* [Instruction]:
Copy every one of the rows below word for word, leaving out the pictures.

* [Given records]:

■ ■ ■ ■

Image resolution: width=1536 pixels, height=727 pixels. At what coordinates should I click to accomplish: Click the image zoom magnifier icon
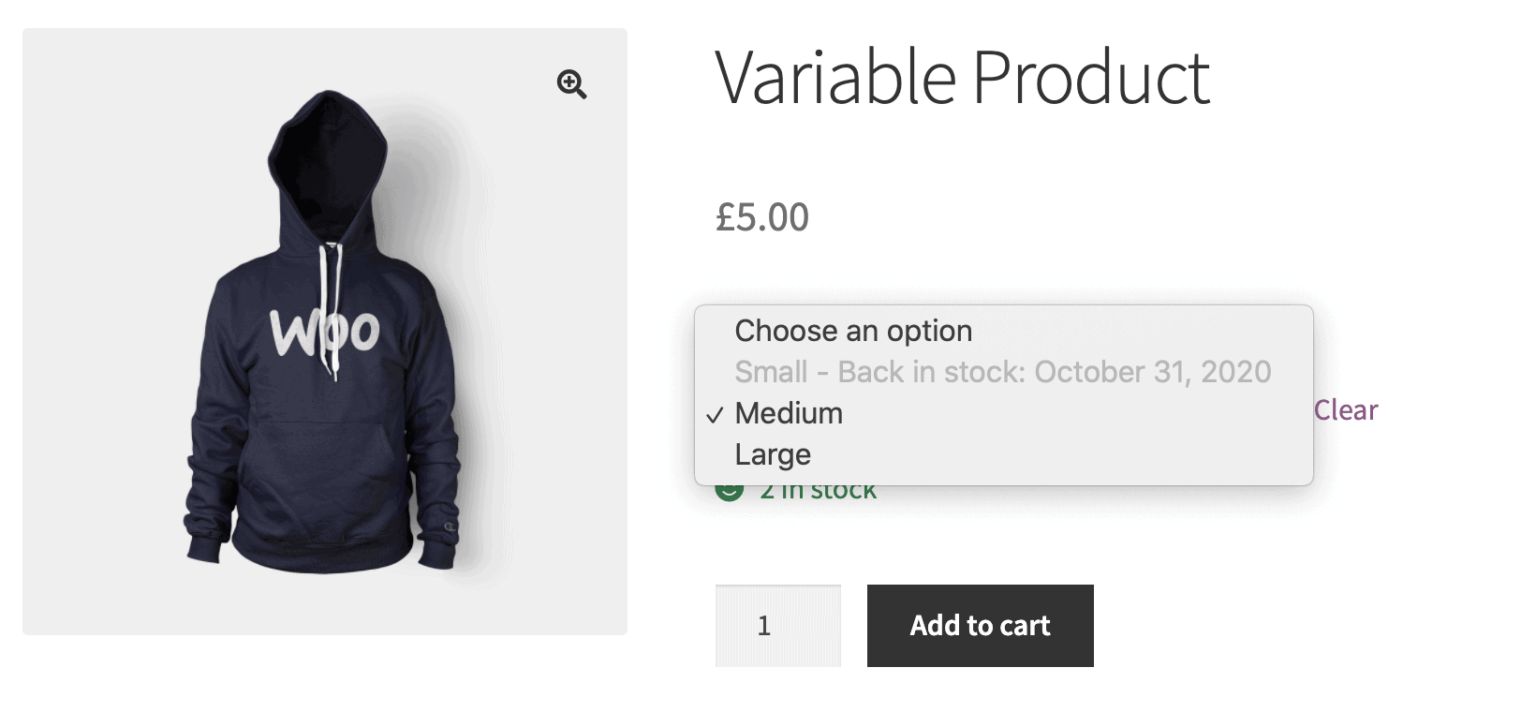tap(571, 85)
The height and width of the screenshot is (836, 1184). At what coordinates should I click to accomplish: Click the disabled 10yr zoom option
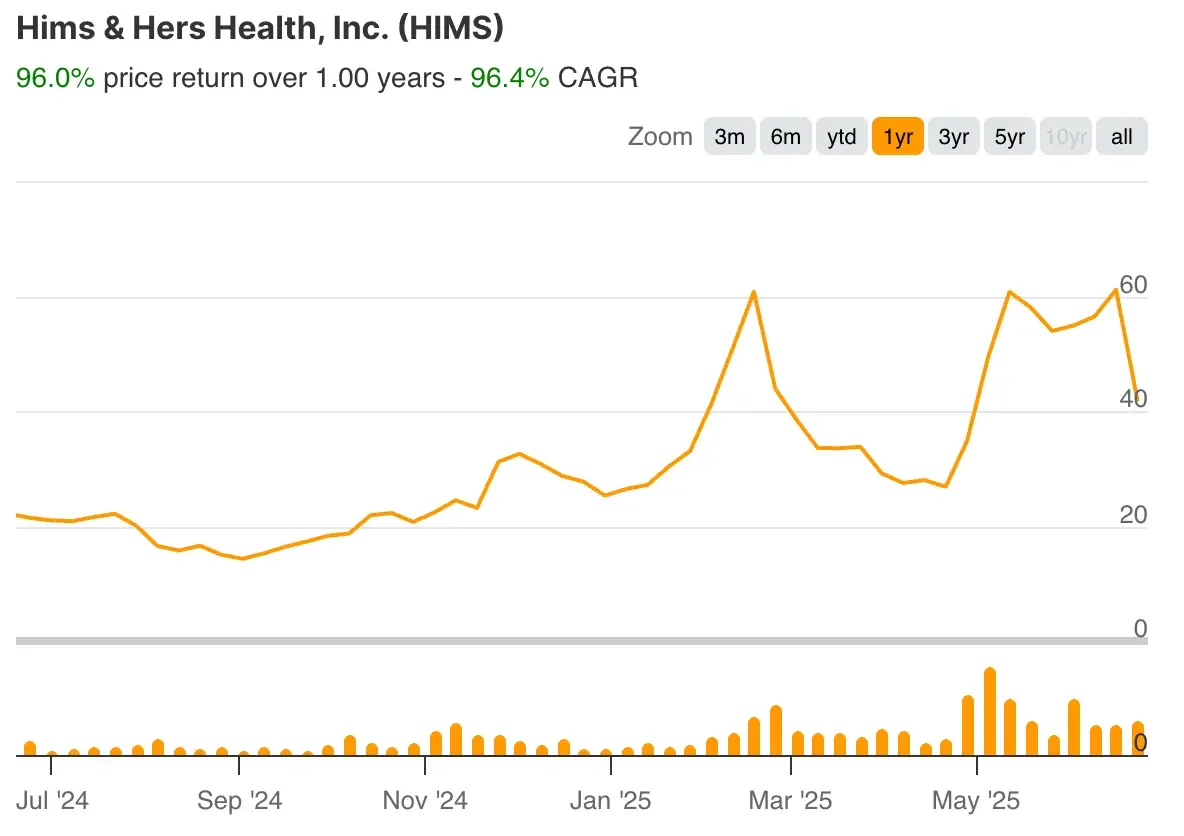[1065, 136]
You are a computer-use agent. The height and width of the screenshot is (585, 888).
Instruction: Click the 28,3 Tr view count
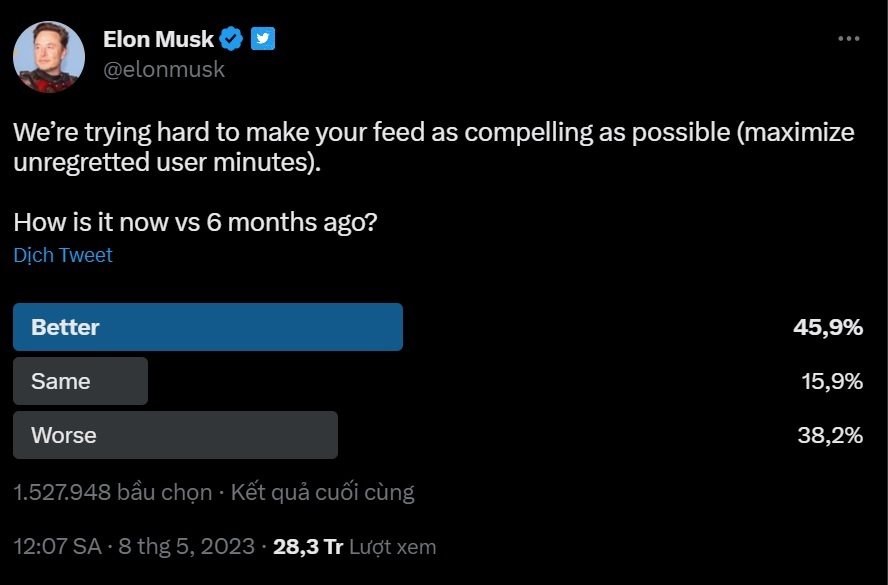308,547
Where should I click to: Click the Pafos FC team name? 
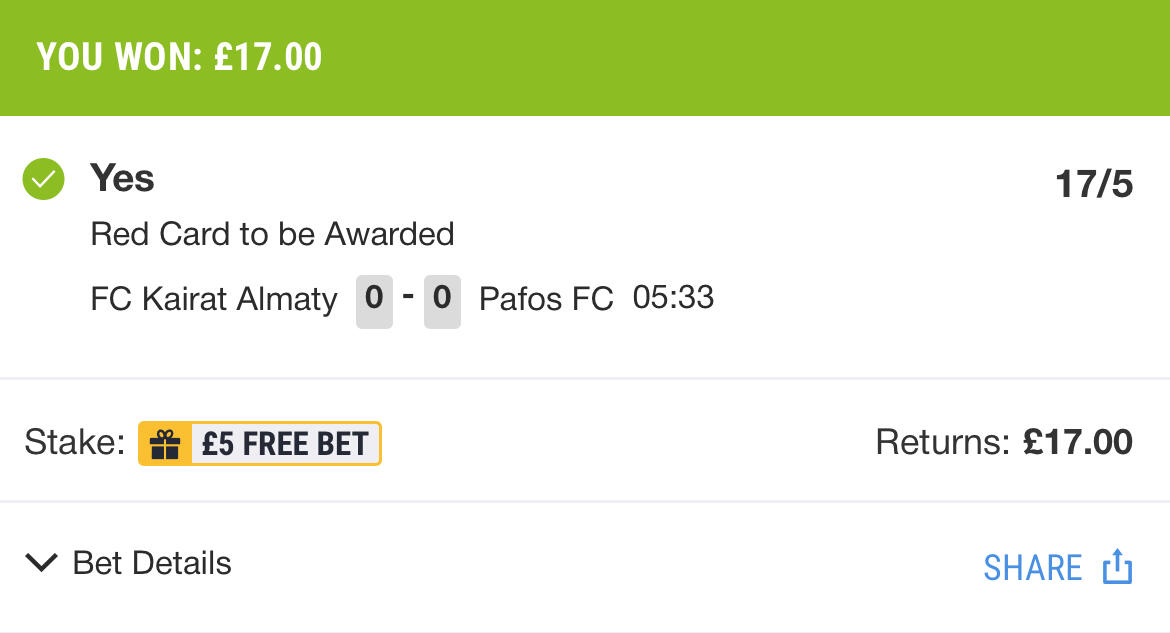[546, 299]
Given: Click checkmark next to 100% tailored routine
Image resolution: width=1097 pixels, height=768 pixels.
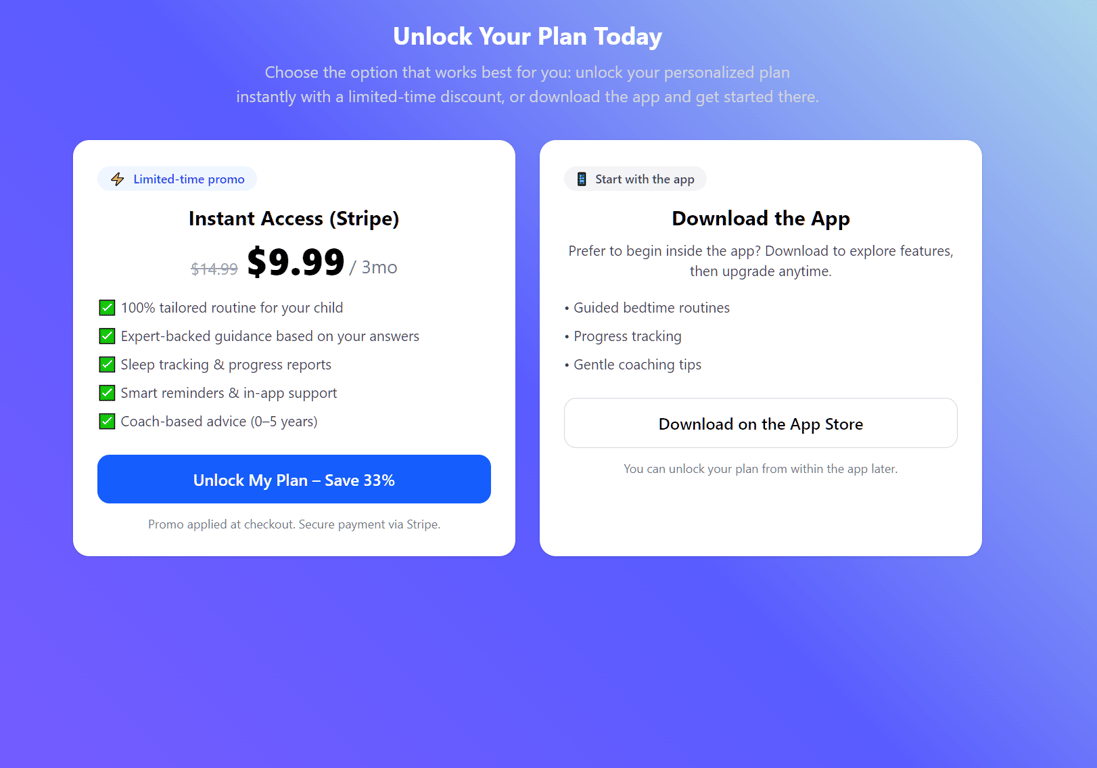Looking at the screenshot, I should [107, 308].
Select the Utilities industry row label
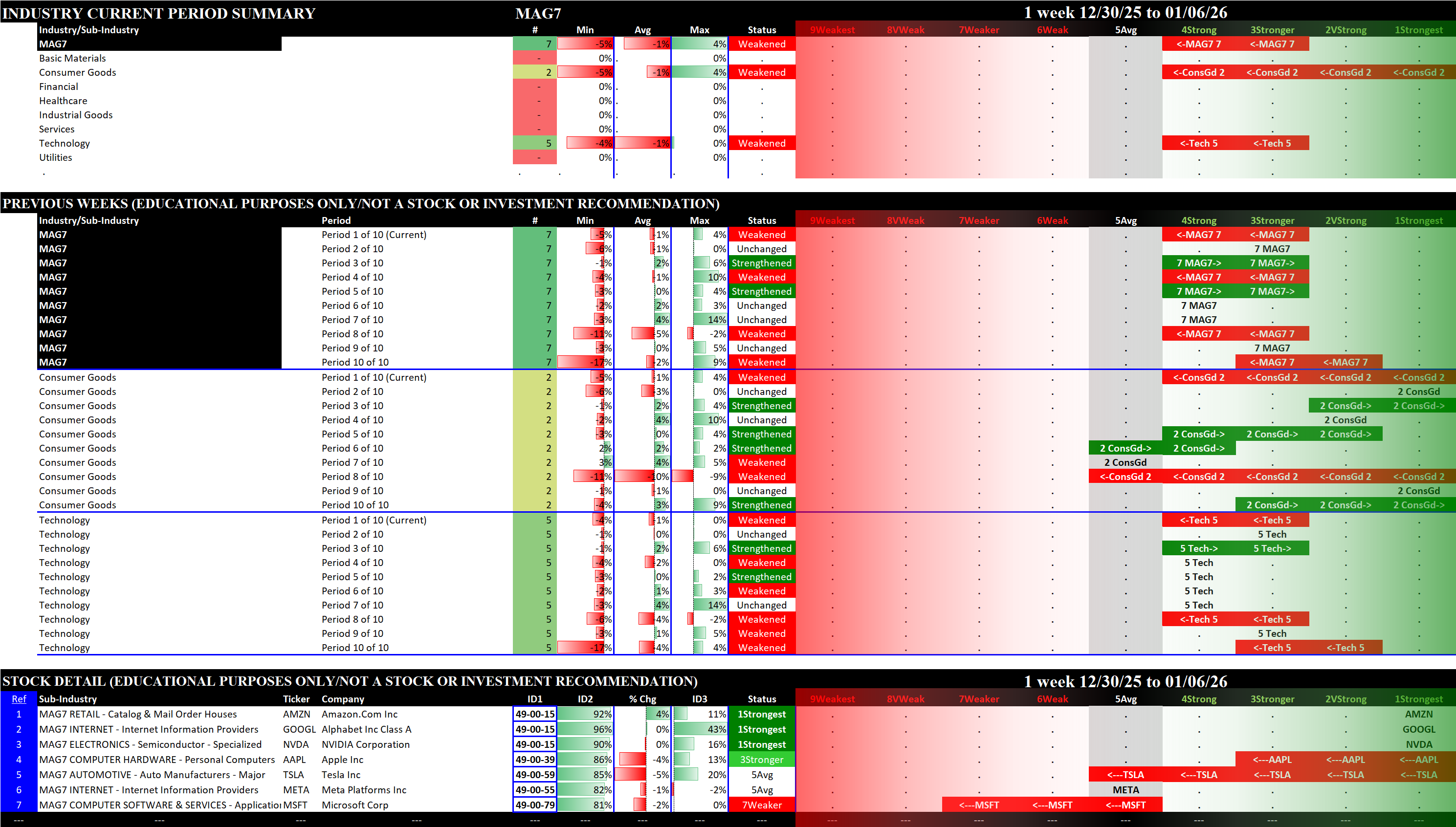Image resolution: width=1456 pixels, height=827 pixels. pos(56,157)
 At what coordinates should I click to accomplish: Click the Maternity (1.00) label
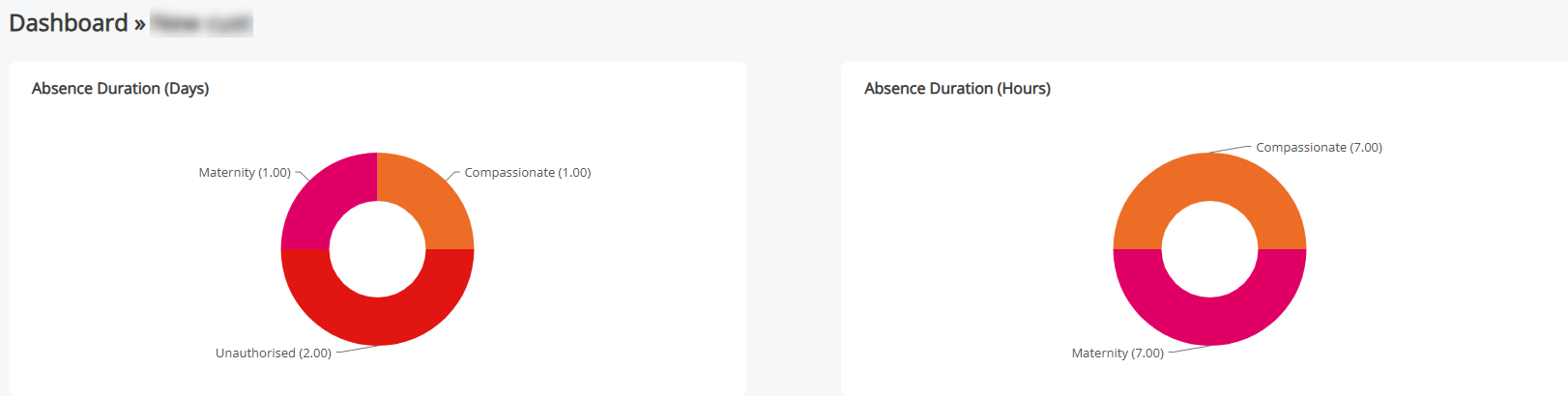245,173
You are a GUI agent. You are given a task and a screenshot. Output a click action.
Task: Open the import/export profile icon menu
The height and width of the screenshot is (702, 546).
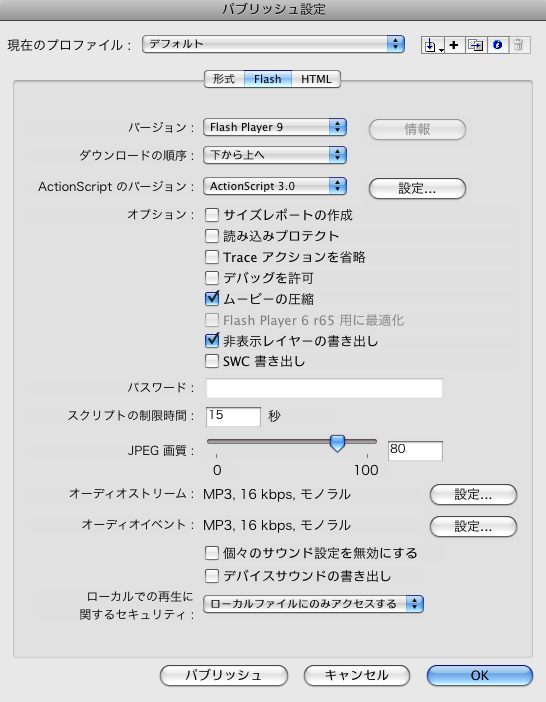[x=432, y=45]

■ ■ ■ ■

* [Output of the exercise]:
Image resolution: width=1536 pixels, height=727 pixels. At what coordinates should I click to accomplish: Click the image zoom magnifier icon
tap(571, 85)
The height and width of the screenshot is (836, 1184). At what coordinates should I click to accomplish: Click the disabled 10yr zoom option
[1065, 136]
You are a computer-use agent. The height and width of the screenshot is (585, 888).
Instruction: Click the 28,3 Tr view count
308,547
Where should I click to: Click the Pafos FC team name? 
[546, 299]
Given: Click checkmark next to 100% tailored routine
Image resolution: width=1097 pixels, height=768 pixels.
Looking at the screenshot, I should [107, 308].
Select the Utilities industry row label
Image resolution: width=1456 pixels, height=827 pixels. pos(56,157)
 At what coordinates should I click to accomplish: Click the Maternity (1.00) label
245,173
You are a GUI agent. You are given a task and a screenshot. Output a click action.
Task: Open the import/export profile icon menu
The height and width of the screenshot is (702, 546).
[x=432, y=45]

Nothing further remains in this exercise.